Nothing but a number should be written: the count of lines below that contain "button".
--------------------------------
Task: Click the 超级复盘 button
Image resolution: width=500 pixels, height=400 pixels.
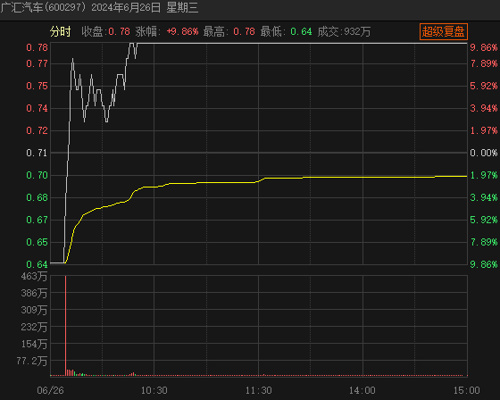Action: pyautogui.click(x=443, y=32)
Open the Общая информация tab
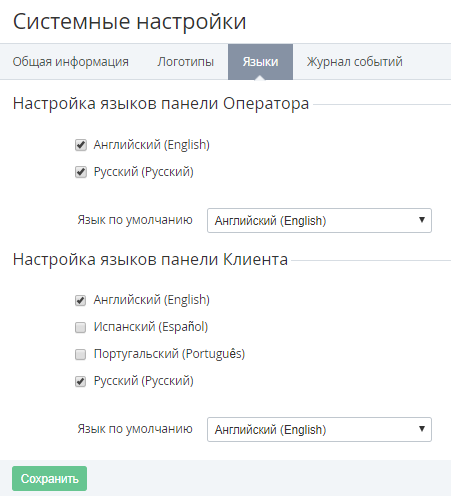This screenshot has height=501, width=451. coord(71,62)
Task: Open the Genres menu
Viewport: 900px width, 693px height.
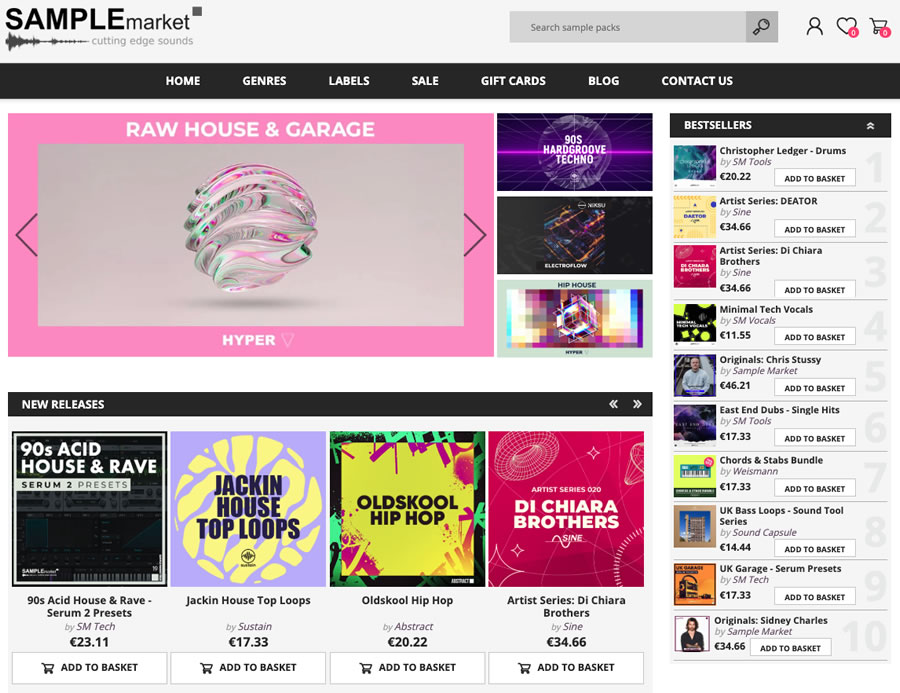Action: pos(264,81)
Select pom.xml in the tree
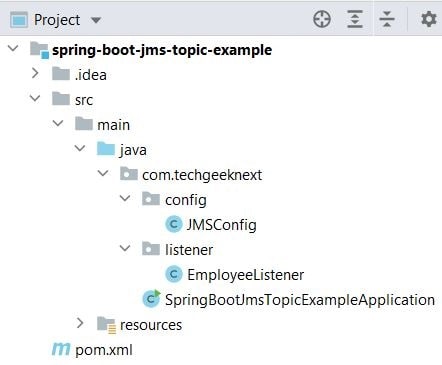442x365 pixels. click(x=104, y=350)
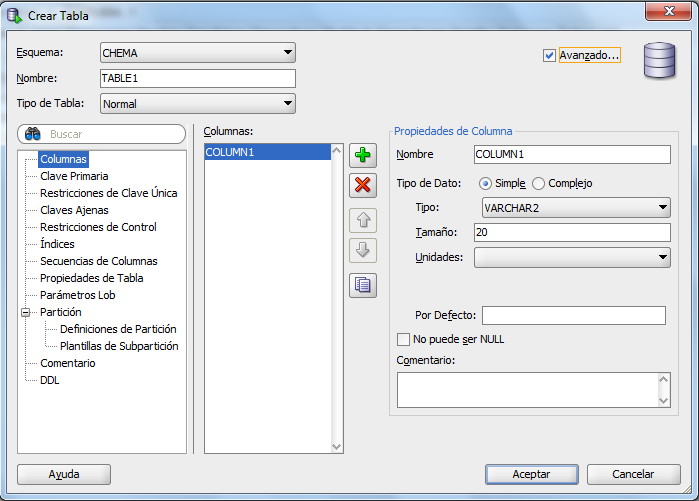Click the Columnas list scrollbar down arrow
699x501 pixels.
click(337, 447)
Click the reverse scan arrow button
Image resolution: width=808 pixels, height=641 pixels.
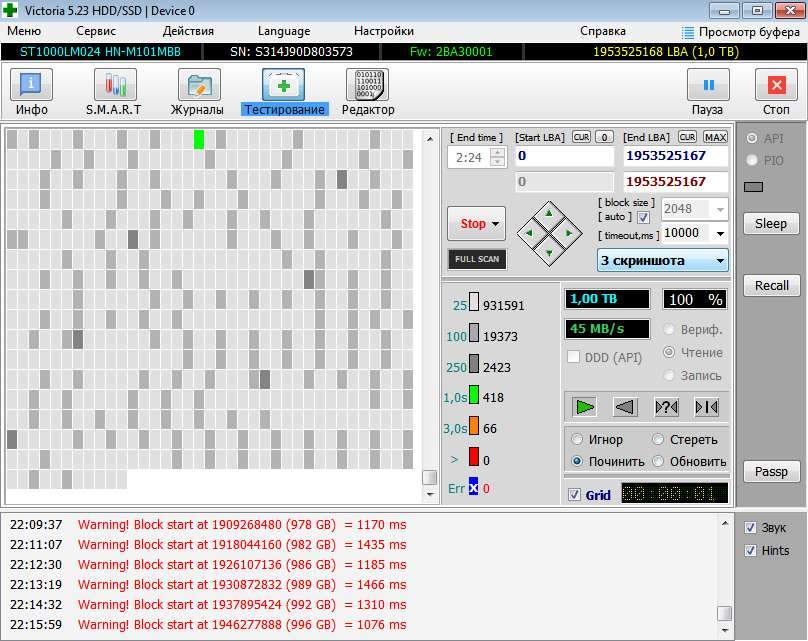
--------------------------------
▶ **SOLUTION FOR THIS PROBLEM**
2